# Tutorial: using foundation models for segmentation and prompt automatization

In this tutorial we will introduce you to the usage of foundation models for microscopy for instance segmentation in a variety of images. Specifically, you will learn about and use _[μSAM](https://doi.org/10.1038/s41592-024-02580-4)_, a foundation model for segmentation specialized in microscopy images.

- TODO: Add some images


_μSAM_ is based on the [Segment Anything Model (SAM)](https://openaccess.thecvf.com/content/ICCV2023/papers/Kirillov_Segment_Anything_ICCV_2023_paper.pdf) by Meta, which introduced the first widely-used foundational model for segmentation in natural images. SAM's backbone network is a "simple" Vision Transformer (ViT), but the key to its success comes from 1) its training scheme and 2) the large amount of training data (1 __billion__ masks!). Specifically, during the training phase, SAM uses a _promptable_ segmentation task which enables it to be generalistic and, at the same time, achieve excellent zero-shot capabilities. By _prompting_, we mean that the model allows user input on _what_ the user wants to segment. This prompt can come in two different flavours: _bounding boxes_ (a.k.a. draw rectangles around the object) and _point prompting_ (a.k.a. click inside the object).

_μSAM_ is a specialized version of SAM that was fine-tuned on a large and diverse dataset of microscopy images. This was necessary due to the large domain gap between natural images (naturally RGB, which SAM was trained on) and microscopy images (potentially multichannel, controlled acquisitions).

The fact that (μ)SAM is promptable (and the current general DL landscape :)) arises several interesting questions. Does prompting always improve performance? What is the best way to prompt it? Can we automatize prompting? We will particularly focus on the last question in this tutorial. While foundation models, like _μSAM_, are trained to be generalistic, they may still struggle in certain domains, which generally requires them to be fine-tuned to assess the _domain gap_. Nevertheless, fine-tuning such models tends to be computationally very demanding and require large amounts of resources which are not always available.

In this tutorial, we will show you that another smaller, but specialized, neural network can be used to effectively prompt _μSAM_ in order to overcome the _domain gap_. In particular, we will use [_Spotiflow_](https://doi.org/10.1101/2024.02.01.578426), a neural network-based spot detection method for microscopy, which will generate _point prompts_ for _μSAM_. The usage of another smaller neural network for prompting requires it to be highly specialized and, thus, trained for each task, so it is likely that this automatic prompting strategy doesn't work right off the bat for many data modalities.

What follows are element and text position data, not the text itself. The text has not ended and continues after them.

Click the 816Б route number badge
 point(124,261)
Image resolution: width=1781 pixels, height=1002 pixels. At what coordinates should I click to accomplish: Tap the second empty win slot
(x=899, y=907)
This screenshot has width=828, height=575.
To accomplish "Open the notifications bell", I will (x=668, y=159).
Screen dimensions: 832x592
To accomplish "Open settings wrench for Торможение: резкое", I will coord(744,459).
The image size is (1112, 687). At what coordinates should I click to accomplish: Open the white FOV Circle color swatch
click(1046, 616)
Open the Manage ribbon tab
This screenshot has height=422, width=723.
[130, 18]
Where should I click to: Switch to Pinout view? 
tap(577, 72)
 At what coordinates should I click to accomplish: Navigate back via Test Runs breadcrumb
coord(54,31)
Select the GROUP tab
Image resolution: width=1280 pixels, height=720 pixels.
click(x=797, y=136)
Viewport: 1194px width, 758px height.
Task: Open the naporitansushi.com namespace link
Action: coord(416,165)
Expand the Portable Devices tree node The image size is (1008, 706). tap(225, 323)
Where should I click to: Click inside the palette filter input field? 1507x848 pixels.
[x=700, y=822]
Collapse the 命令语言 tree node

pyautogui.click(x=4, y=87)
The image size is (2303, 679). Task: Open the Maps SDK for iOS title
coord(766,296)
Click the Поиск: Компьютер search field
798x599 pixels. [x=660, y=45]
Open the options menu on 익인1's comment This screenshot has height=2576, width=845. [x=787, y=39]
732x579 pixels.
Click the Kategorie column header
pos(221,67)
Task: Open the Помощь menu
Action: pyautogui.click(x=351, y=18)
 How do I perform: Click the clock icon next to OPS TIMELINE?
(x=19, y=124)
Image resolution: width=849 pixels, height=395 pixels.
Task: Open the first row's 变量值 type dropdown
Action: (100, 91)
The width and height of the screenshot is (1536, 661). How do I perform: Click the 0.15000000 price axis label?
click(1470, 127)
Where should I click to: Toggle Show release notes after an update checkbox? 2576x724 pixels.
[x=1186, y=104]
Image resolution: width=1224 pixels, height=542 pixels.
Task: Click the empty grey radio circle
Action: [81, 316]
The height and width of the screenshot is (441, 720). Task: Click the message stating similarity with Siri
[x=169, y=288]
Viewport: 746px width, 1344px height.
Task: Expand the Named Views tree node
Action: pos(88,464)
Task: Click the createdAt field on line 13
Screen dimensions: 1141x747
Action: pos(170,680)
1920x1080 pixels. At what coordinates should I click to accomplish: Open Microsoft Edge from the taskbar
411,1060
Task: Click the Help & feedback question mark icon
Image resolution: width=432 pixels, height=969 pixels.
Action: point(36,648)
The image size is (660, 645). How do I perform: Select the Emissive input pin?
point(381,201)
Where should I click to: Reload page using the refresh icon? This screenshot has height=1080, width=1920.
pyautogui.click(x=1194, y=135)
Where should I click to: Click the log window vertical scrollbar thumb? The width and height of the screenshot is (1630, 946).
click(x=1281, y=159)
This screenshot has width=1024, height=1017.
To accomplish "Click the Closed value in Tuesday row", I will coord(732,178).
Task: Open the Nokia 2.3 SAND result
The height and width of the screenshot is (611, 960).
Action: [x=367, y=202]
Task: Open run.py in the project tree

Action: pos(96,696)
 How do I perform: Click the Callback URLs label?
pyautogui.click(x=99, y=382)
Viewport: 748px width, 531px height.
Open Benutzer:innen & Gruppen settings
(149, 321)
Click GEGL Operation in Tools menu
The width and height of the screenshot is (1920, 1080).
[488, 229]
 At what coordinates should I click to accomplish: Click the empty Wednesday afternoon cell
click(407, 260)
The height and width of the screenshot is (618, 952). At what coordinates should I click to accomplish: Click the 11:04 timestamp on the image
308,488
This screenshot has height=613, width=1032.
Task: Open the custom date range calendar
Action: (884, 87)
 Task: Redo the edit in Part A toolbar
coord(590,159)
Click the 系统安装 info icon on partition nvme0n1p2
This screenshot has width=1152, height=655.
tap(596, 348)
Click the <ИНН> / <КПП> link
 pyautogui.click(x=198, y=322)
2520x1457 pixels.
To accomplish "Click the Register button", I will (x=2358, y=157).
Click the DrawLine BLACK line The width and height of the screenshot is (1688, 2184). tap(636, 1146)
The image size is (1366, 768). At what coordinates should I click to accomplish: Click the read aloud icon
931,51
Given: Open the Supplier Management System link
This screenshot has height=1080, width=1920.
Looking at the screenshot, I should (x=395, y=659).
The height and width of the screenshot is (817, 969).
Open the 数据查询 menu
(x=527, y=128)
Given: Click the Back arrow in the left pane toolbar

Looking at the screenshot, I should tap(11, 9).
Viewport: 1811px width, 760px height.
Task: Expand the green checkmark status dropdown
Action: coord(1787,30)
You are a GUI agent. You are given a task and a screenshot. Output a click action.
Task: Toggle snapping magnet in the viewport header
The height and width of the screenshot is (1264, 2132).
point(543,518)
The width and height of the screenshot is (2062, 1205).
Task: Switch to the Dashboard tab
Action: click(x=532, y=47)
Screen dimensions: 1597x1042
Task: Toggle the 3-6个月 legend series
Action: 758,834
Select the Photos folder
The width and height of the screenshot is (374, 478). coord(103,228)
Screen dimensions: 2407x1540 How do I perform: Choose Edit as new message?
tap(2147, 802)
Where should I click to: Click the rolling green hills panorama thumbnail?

Nevertheless, we encourage you to try the methods on your data and discuss the results with the TAs!


_Authors_: Anwai Archit, Albert Dominguez Mantes 

### Import Libraries

In [None]:
import os
from glob import glob
from tqdm.auto import tqdm
from typing import Optional, Literal, Tuple, List, Union

import numpy as np
import imageio.v3 as imageio
from skimage.measure import regionprops
from skimage.measure import label as connected_components

from torch_em.data.datasets.light_microscopy.ifnuclei import get_ifnuclei_paths

from spotiflow.model import Spotiflow

from segment_anything import SamPredictor

from micro_sam.prompt_based_segmentation import segment_from_points
from micro_sam.util import get_sam_model, precompute_image_embeddings
from micro_sam.automatic_segmentation import get_predictor_and_segmenter, automatic_instance_segmentation

  from .autonotebook import tqdm as notebook_tqdm


In [2]:
# Path to the folder where all required files are stored.
ROOT = "/scratch/denbi/k8s/ADL4IA_flexprojects/flexproject1"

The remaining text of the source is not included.